## EXERCISE DIRECTIONS:
Transcribe exactly the line that contains "Image resolution: width=768" and each line that comes after it in the material, the last line included, and nothing more.

## DATA SHOWN:
=== Section Start ===
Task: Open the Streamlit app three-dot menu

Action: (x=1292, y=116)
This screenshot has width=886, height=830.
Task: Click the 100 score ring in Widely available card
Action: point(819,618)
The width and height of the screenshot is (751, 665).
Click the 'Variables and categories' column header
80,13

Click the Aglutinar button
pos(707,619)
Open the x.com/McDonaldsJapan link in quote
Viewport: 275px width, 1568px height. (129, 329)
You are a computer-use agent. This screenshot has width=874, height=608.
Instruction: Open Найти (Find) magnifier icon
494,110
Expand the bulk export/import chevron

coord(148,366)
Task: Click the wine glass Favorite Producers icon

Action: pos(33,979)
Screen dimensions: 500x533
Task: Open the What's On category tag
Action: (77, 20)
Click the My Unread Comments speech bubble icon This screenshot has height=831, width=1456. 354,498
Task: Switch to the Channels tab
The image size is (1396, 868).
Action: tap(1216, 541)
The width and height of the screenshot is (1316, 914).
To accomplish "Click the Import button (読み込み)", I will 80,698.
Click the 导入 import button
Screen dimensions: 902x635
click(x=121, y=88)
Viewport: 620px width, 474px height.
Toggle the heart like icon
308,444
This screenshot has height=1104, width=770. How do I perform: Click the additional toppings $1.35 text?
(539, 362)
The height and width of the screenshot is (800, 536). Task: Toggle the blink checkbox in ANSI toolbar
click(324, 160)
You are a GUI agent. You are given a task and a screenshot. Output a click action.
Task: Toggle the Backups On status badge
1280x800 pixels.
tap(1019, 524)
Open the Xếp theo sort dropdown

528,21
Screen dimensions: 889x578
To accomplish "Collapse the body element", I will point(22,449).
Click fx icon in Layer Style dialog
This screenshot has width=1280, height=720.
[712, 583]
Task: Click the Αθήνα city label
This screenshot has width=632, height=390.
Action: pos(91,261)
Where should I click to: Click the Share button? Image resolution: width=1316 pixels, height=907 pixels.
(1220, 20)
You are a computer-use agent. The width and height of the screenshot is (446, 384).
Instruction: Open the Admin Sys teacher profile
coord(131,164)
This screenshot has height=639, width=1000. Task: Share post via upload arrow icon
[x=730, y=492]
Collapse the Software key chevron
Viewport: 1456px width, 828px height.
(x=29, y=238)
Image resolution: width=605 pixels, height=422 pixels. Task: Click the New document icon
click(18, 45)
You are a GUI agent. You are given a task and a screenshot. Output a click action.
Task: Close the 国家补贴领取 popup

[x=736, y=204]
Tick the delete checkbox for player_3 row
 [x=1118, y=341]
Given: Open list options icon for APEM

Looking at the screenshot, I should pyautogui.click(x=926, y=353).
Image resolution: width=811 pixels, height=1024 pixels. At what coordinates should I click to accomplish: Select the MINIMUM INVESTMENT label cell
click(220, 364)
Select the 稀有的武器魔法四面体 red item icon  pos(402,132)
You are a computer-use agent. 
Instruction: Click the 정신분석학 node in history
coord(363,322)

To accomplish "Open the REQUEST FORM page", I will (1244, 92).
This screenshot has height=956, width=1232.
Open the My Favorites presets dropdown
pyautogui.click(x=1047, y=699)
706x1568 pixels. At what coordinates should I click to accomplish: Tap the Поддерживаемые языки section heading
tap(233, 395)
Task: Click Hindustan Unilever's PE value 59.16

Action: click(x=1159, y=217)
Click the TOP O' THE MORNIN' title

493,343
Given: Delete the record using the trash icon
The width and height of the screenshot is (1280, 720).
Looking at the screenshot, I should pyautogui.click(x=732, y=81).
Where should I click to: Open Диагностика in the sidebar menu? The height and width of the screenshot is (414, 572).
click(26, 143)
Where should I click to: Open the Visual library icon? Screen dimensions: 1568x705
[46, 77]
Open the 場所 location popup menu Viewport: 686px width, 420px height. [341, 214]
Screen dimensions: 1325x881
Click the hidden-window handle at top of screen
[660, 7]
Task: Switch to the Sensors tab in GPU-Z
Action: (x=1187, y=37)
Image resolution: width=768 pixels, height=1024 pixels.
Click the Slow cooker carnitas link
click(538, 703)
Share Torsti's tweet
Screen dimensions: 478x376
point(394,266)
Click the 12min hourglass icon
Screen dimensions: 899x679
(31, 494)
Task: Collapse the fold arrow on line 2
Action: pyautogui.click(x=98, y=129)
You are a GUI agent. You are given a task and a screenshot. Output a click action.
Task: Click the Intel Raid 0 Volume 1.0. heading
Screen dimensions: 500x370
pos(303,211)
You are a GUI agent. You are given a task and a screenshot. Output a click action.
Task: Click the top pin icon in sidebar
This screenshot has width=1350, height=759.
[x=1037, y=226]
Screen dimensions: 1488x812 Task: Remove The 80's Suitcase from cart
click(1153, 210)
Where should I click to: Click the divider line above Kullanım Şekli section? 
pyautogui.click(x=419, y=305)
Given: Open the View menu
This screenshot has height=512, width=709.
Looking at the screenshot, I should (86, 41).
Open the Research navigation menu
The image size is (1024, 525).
=== Section End ===
## TASK SOLUTION:
Image resolution: width=768 pixels, height=1024 pixels.
Click the Slow cooker carnitas link
click(538, 703)
Share Torsti's tweet
Screen dimensions: 478x376
point(394,266)
Click the 12min hourglass icon
Screen dimensions: 899x679
(31, 494)
Task: Collapse the fold arrow on line 2
Action: pyautogui.click(x=98, y=129)
You are a GUI agent. You are given a task and a screenshot. Output a click action.
Task: Click the Intel Raid 0 Volume 1.0. heading
Screen dimensions: 500x370
pos(303,211)
You are a GUI agent. You are given a task and a screenshot. Output a click action.
Task: Click the top pin icon in sidebar
This screenshot has width=1350, height=759.
[x=1037, y=226]
Screen dimensions: 1488x812 Task: Remove The 80's Suitcase from cart
click(1153, 210)
Where should I click to: Click the divider line above Kullanım Şekli section? 
pyautogui.click(x=419, y=305)
Given: Open the View menu
This screenshot has height=512, width=709.
Looking at the screenshot, I should (86, 41).
Open the Research navigation menu
The image size is (1024, 525).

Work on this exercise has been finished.